Here the job is to copy the data exactly and to exclude every image from it.

§ DATASET
──────────────────────────────
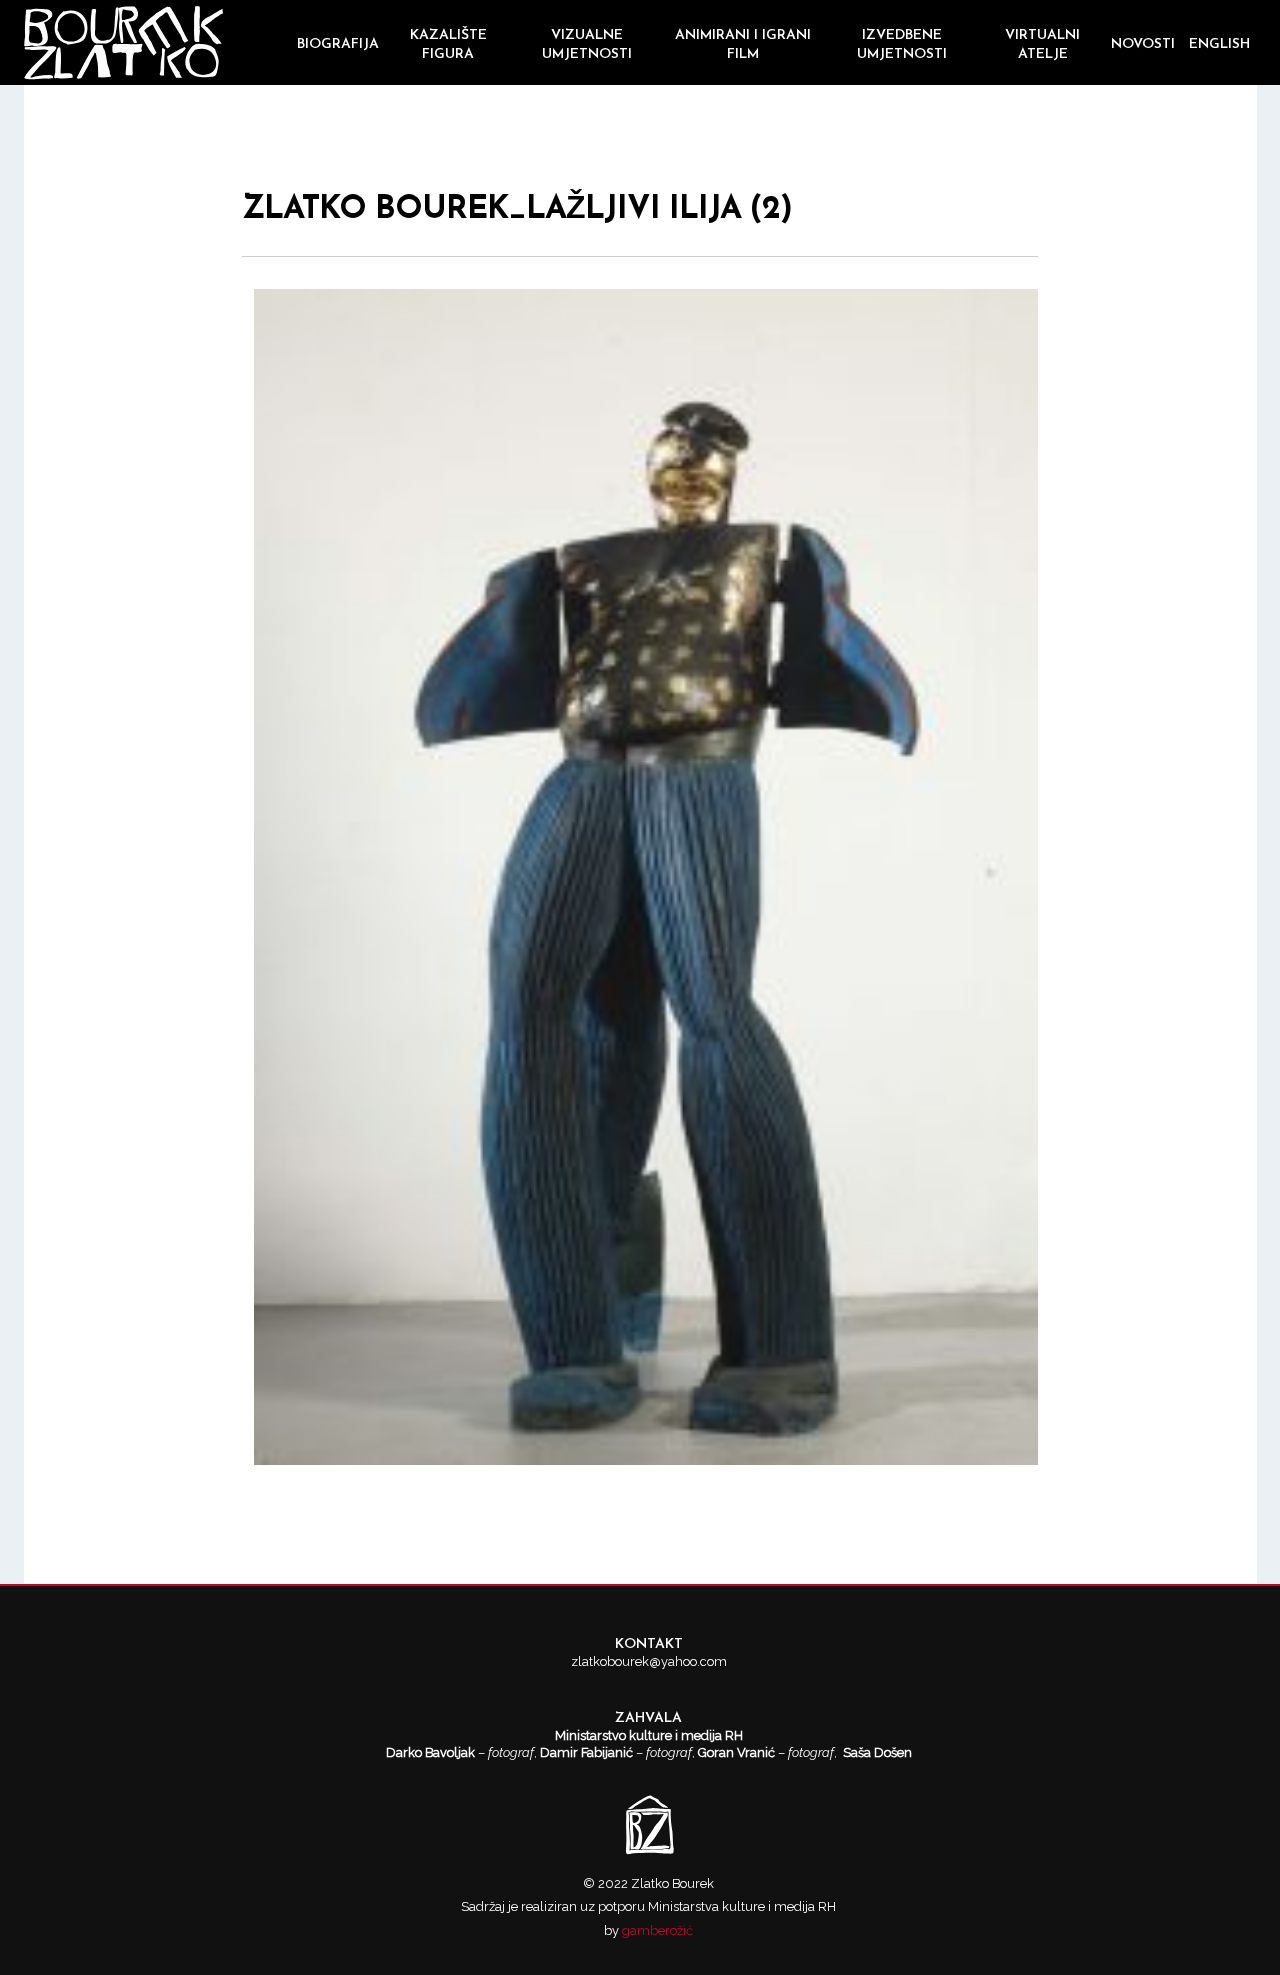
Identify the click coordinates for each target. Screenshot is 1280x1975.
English (1219, 44)
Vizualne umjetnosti (587, 45)
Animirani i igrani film (743, 45)
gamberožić (657, 1930)
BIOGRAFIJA (338, 44)
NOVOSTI (1143, 44)
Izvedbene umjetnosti (902, 45)
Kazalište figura (448, 45)
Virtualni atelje (1042, 45)
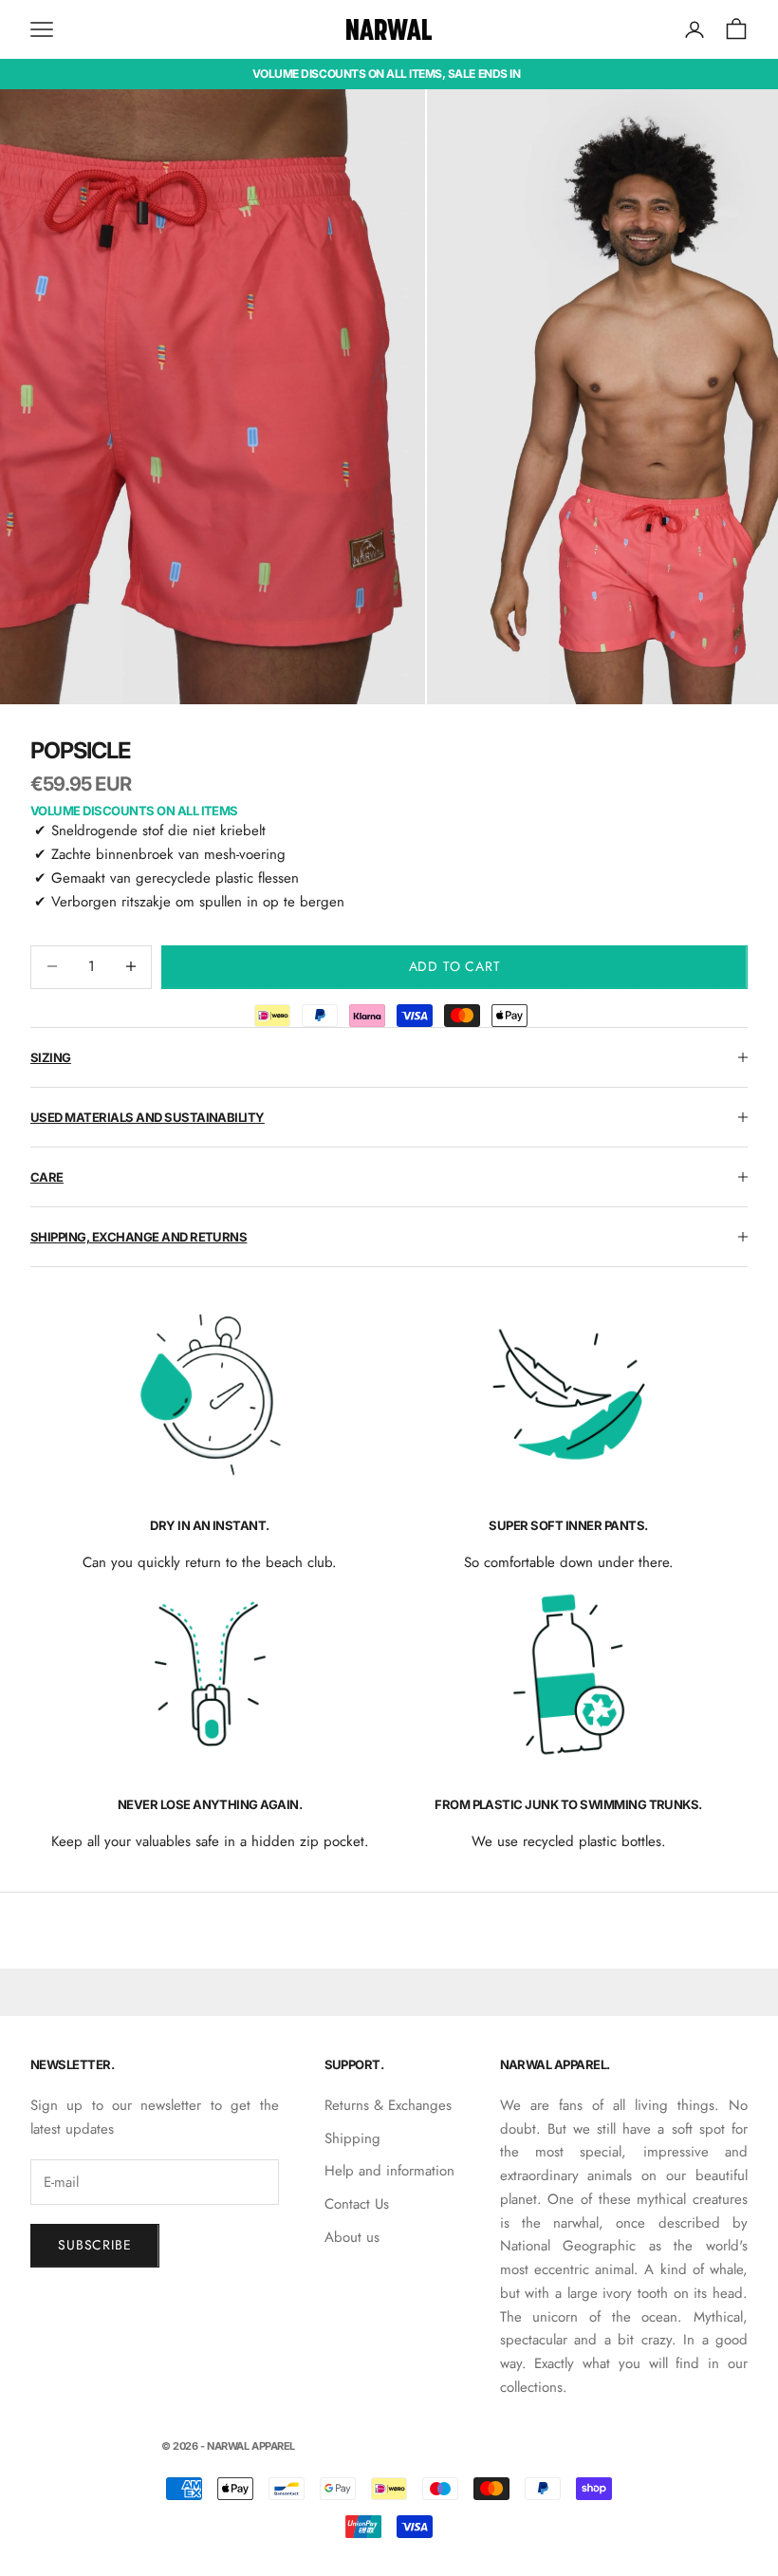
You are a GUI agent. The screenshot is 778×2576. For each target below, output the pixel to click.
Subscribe (95, 2244)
──────────────────────────────
§ ANSWER SPACE
Identify the click coordinates for each target. Screenshot is 1280x1975.
English (1219, 44)
Vizualne umjetnosti (587, 45)
Animirani i igrani film (743, 45)
gamberožić (657, 1930)
BIOGRAFIJA (338, 44)
NOVOSTI (1143, 44)
Izvedbene umjetnosti (902, 45)
Kazalište figura (448, 45)
Virtualni atelje (1042, 45)
You are a GUI agent. The screenshot is 778×2576. For each target below, output the pixel to click.
Subscribe (95, 2244)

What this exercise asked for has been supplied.